Exercise description » Present the records below as a Markdown table with two columns, Row and Record. Put one line per row, number the rows in order, and leave out blank lines.

▼

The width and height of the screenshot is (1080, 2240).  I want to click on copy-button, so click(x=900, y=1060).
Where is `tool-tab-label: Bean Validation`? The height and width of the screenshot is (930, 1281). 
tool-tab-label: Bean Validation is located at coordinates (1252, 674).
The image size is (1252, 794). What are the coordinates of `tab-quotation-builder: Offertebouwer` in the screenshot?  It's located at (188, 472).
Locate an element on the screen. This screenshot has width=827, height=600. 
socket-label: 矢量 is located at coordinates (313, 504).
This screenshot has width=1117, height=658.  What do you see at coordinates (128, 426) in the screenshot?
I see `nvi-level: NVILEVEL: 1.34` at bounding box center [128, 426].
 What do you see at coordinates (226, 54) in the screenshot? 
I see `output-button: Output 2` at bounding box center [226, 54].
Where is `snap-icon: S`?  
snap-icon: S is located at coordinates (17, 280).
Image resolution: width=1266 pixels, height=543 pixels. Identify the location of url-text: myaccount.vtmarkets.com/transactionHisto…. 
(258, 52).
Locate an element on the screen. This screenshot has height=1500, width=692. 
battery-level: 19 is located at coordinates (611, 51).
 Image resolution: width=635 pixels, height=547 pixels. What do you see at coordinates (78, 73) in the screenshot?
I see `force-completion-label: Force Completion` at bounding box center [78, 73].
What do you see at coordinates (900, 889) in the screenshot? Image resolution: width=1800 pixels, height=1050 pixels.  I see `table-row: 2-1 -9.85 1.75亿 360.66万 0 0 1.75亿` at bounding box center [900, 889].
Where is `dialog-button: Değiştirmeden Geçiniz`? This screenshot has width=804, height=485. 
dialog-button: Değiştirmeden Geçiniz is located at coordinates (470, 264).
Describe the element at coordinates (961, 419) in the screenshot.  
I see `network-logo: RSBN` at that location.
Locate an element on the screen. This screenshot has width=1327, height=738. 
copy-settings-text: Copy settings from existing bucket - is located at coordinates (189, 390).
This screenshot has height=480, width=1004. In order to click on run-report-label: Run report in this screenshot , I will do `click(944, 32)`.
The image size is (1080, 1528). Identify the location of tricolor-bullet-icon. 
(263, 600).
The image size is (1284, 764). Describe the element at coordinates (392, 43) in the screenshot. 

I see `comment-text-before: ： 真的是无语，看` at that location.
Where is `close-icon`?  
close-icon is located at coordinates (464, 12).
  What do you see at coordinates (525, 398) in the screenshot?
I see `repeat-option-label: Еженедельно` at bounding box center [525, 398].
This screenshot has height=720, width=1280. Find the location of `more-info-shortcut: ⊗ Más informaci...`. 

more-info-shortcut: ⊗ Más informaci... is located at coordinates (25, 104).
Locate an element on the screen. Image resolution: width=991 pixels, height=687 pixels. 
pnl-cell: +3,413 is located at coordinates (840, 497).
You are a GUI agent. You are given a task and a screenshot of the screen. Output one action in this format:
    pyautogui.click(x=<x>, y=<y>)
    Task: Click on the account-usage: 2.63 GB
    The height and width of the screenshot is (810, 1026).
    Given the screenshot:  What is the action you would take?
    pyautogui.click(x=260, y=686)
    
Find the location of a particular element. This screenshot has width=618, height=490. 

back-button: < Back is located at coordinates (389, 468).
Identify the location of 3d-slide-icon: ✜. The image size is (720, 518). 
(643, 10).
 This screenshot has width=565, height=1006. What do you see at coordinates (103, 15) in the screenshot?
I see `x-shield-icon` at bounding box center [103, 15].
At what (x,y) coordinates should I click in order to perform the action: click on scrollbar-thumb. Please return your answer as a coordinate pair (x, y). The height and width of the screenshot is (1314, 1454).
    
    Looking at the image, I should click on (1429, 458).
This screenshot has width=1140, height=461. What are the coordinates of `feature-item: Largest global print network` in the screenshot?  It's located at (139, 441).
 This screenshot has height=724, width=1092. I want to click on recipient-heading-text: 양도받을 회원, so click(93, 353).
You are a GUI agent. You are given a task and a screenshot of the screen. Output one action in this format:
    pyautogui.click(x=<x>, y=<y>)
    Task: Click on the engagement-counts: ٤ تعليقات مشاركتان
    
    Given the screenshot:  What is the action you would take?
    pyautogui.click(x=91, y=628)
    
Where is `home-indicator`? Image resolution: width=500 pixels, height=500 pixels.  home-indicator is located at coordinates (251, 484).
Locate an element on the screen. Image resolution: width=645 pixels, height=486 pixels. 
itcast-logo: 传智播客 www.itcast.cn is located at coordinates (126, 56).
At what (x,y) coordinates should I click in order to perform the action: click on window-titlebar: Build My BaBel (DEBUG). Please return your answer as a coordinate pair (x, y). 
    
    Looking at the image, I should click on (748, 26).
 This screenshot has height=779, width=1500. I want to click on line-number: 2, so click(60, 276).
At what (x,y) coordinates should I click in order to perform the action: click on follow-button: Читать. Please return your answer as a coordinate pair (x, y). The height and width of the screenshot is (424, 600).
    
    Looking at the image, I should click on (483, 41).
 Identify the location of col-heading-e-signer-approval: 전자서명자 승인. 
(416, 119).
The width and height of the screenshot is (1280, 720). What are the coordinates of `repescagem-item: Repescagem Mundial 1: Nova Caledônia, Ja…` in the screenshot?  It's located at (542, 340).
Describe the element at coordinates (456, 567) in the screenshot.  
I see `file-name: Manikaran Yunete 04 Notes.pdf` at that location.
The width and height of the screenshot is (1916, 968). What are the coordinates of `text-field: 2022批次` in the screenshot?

▲

Output »
| Row | Record |
|---|---|
| 1 | The width and height of the screenshot is (1080, 2240).  I want to click on copy-button, so click(x=900, y=1060). |
| 2 | Where is `tool-tab-label: Bean Validation`? The height and width of the screenshot is (930, 1281).  |
| 3 | tool-tab-label: Bean Validation is located at coordinates (1252, 674). |
| 4 | The image size is (1252, 794). What are the coordinates of `tab-quotation-builder: Offertebouwer` in the screenshot?  It's located at (188, 472). |
| 5 | Locate an element on the screen. This screenshot has width=827, height=600.  |
| 6 | socket-label: 矢量 is located at coordinates (313, 504). |
| 7 | This screenshot has width=1117, height=658.  What do you see at coordinates (128, 426) in the screenshot? |
| 8 | I see `nvi-level: NVILEVEL: 1.34` at bounding box center [128, 426]. |
| 9 |  What do you see at coordinates (226, 54) in the screenshot?  |
| 10 | I see `output-button: Output 2` at bounding box center [226, 54]. |
| 11 | Where is `snap-icon: S`?   |
| 12 | snap-icon: S is located at coordinates (17, 280). |
| 13 | Image resolution: width=1266 pixels, height=543 pixels. Identify the location of url-text: myaccount.vtmarkets.com/transactionHisto….  |
| 14 | (258, 52). |
| 15 | Locate an element on the screen. This screenshot has height=1500, width=692.  |
| 16 | battery-level: 19 is located at coordinates (611, 51). |
| 17 |  Image resolution: width=635 pixels, height=547 pixels. What do you see at coordinates (78, 73) in the screenshot? |
| 18 | I see `force-completion-label: Force Completion` at bounding box center [78, 73]. |
| 19 | What do you see at coordinates (900, 889) in the screenshot? Image resolution: width=1800 pixels, height=1050 pixels.  I see `table-row: 2-1 -9.85 1.75亿 360.66万 0 0 1.75亿` at bounding box center [900, 889]. |
| 20 | Where is `dialog-button: Değiştirmeden Geçiniz`? This screenshot has width=804, height=485.  |
| 21 | dialog-button: Değiştirmeden Geçiniz is located at coordinates (470, 264). |
| 22 | Describe the element at coordinates (961, 419) in the screenshot.   |
| 23 | I see `network-logo: RSBN` at that location. |
| 24 | Locate an element on the screen. This screenshot has width=1327, height=738.  |
| 25 | copy-settings-text: Copy settings from existing bucket - is located at coordinates (189, 390). |
| 26 | This screenshot has height=480, width=1004. In order to click on run-report-label: Run report in this screenshot , I will do `click(944, 32)`. |
| 27 | The image size is (1080, 1528). Identify the location of tricolor-bullet-icon.  |
| 28 | (263, 600). |
| 29 | The image size is (1284, 764). Describe the element at coordinates (392, 43) in the screenshot.  |
| 30 | I see `comment-text-before: ： 真的是无语，看` at that location. |
| 31 | Where is `close-icon`?   |
| 32 | close-icon is located at coordinates (464, 12). |
| 33 |   What do you see at coordinates (525, 398) in the screenshot? |
| 34 | I see `repeat-option-label: Еженедельно` at bounding box center [525, 398]. |
| 35 | This screenshot has height=720, width=1280. Find the location of `more-info-shortcut: ⊗ Más informaci...`.  |
| 36 | more-info-shortcut: ⊗ Más informaci... is located at coordinates (25, 104). |
| 37 | Locate an element on the screen. Image resolution: width=991 pixels, height=687 pixels.  |
| 38 | pnl-cell: +3,413 is located at coordinates (840, 497). |
| 39 | You are a GUI agent. You are given a task and a screenshot of the screen. Output one action in this format: |
| 40 |     pyautogui.click(x=<x>, y=<y>) |
| 41 |     Task: Click on the account-usage: 2.63 GB |
| 42 |     The height and width of the screenshot is (810, 1026). |
| 43 |     Given the screenshot:  What is the action you would take? |
| 44 |     pyautogui.click(x=260, y=686) |
| 45 | Find the location of a particular element. This screenshot has width=618, height=490.  |
| 46 | back-button: < Back is located at coordinates (389, 468). |
| 47 | Identify the location of 3d-slide-icon: ✜. The image size is (720, 518).  |
| 48 | (643, 10). |
| 49 |  This screenshot has width=565, height=1006. What do you see at coordinates (103, 15) in the screenshot? |
| 50 | I see `x-shield-icon` at bounding box center [103, 15]. |
| 51 | At what (x,y) coordinates should I click in order to perform the action: click on scrollbar-thumb. Please return your answer as a coordinate pair (x, y). The height and width of the screenshot is (1314, 1454). |
| 52 |     Looking at the image, I should click on (1429, 458). |
| 53 | This screenshot has width=1140, height=461. What are the coordinates of `feature-item: Largest global print network` in the screenshot?  It's located at (139, 441). |
| 54 |  This screenshot has height=724, width=1092. I want to click on recipient-heading-text: 양도받을 회원, so click(93, 353). |
| 55 | You are a GUI agent. You are given a task and a screenshot of the screen. Output one action in this format: |
| 56 |     pyautogui.click(x=<x>, y=<y>) |
| 57 |     Task: Click on the engagement-counts: ٤ تعليقات مشاركتان |
| 58 |     Given the screenshot:  What is the action you would take? |
| 59 |     pyautogui.click(x=91, y=628) |
| 60 | Where is `home-indicator`? Image resolution: width=500 pixels, height=500 pixels.  home-indicator is located at coordinates (251, 484). |
| 61 | Locate an element on the screen. Image resolution: width=645 pixels, height=486 pixels.  |
| 62 | itcast-logo: 传智播客 www.itcast.cn is located at coordinates (126, 56). |
| 63 | At what (x,y) coordinates should I click in order to perform the action: click on window-titlebar: Build My BaBel (DEBUG). Please return your answer as a coordinate pair (x, y).  |
| 64 |     Looking at the image, I should click on (748, 26). |
| 65 |  This screenshot has height=779, width=1500. I want to click on line-number: 2, so click(60, 276). |
| 66 | At what (x,y) coordinates should I click in order to perform the action: click on follow-button: Читать. Please return your answer as a coordinate pair (x, y). The height and width of the screenshot is (424, 600). |
| 67 |     Looking at the image, I should click on (483, 41). |
| 68 |  Identify the location of col-heading-e-signer-approval: 전자서명자 승인.  |
| 69 | (416, 119). |
| 70 | The width and height of the screenshot is (1280, 720). What are the coordinates of `repescagem-item: Repescagem Mundial 1: Nova Caledônia, Ja…` in the screenshot?  It's located at (542, 340). |
| 71 | Describe the element at coordinates (456, 567) in the screenshot.   |
| 72 | I see `file-name: Manikaran Yunete 04 Notes.pdf` at that location. |
| 73 | The width and height of the screenshot is (1916, 968). What are the coordinates of `text-field: 2022批次` in the screenshot? |